• **TASK GOAL**:
Search the entries for the word "agent". Copy every line where it turns up.

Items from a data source

-=-=-=-=-

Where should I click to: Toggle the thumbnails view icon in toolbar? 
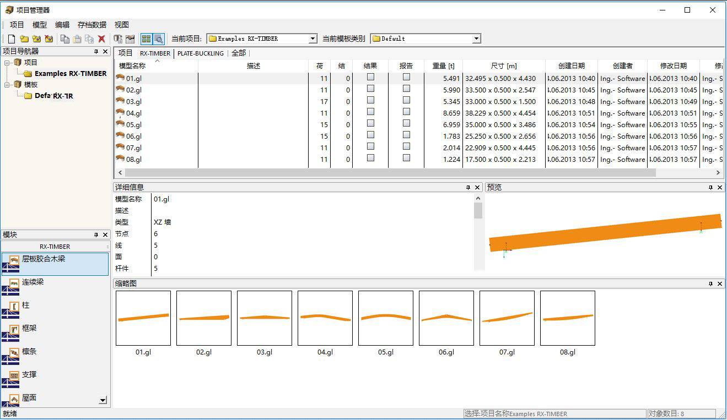(x=146, y=39)
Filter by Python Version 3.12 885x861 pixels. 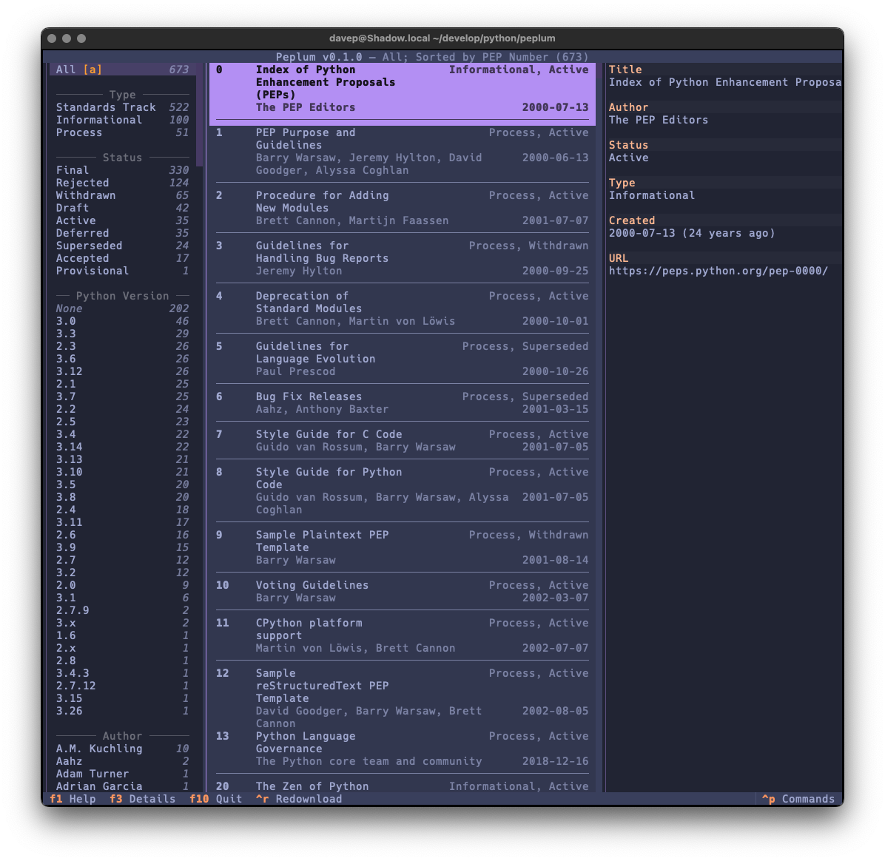click(x=122, y=371)
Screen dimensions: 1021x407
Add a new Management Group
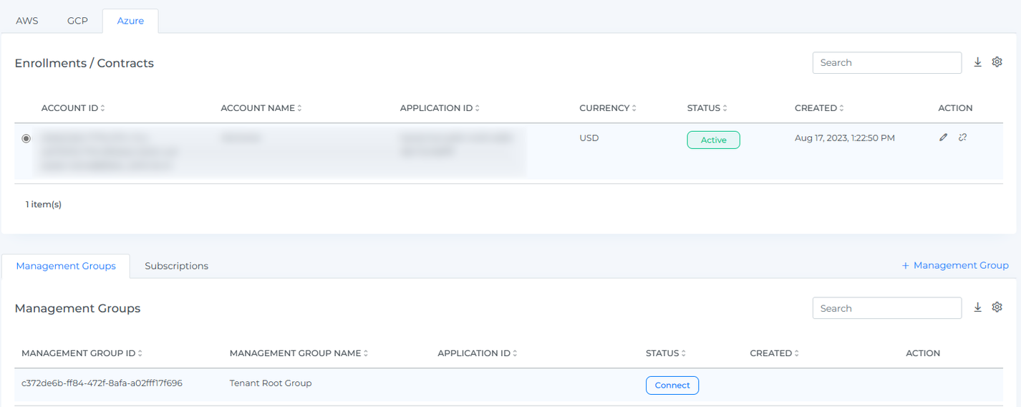(x=954, y=265)
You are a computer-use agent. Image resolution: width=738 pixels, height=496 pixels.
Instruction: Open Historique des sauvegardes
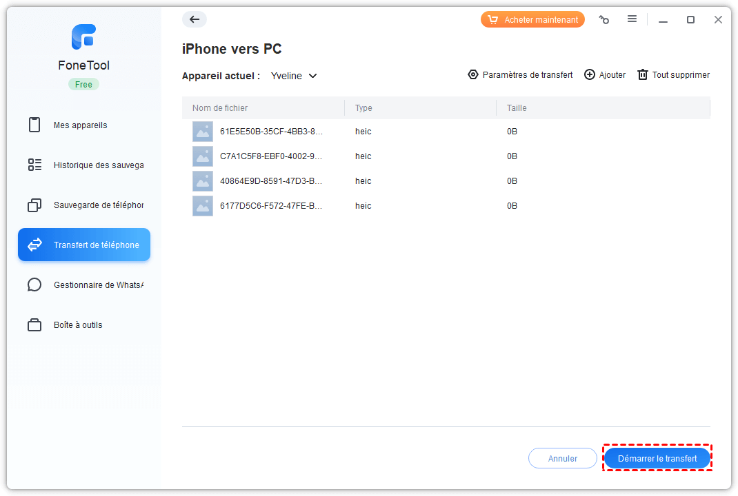[x=98, y=165]
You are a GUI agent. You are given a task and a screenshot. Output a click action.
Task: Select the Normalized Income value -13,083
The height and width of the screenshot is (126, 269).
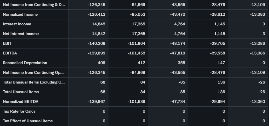(x=257, y=14)
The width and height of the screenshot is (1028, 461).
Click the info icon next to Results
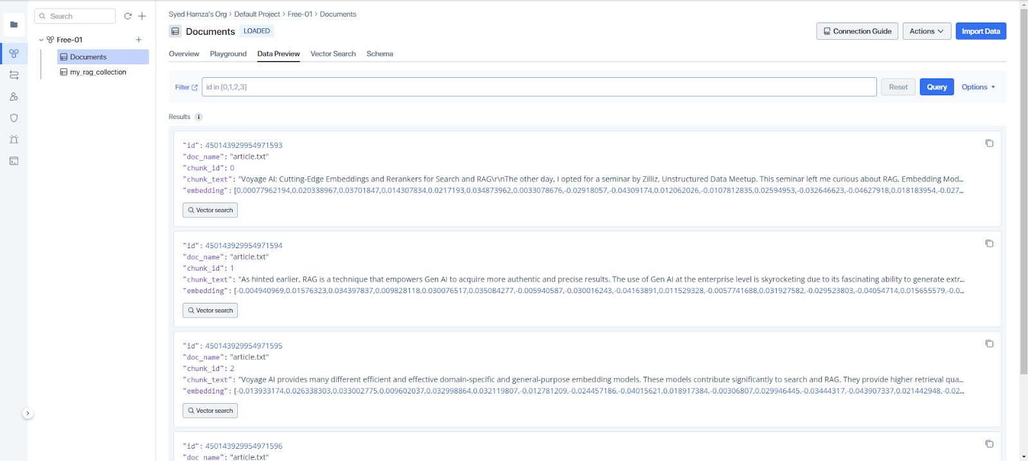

-=-=-=-=-

• **TASK OUTPUT**:
You are a computer-use agent. Image resolution: width=738 pixels, height=496 pixels.
You are a GUI agent. You are given a task and a screenshot. Output a click action.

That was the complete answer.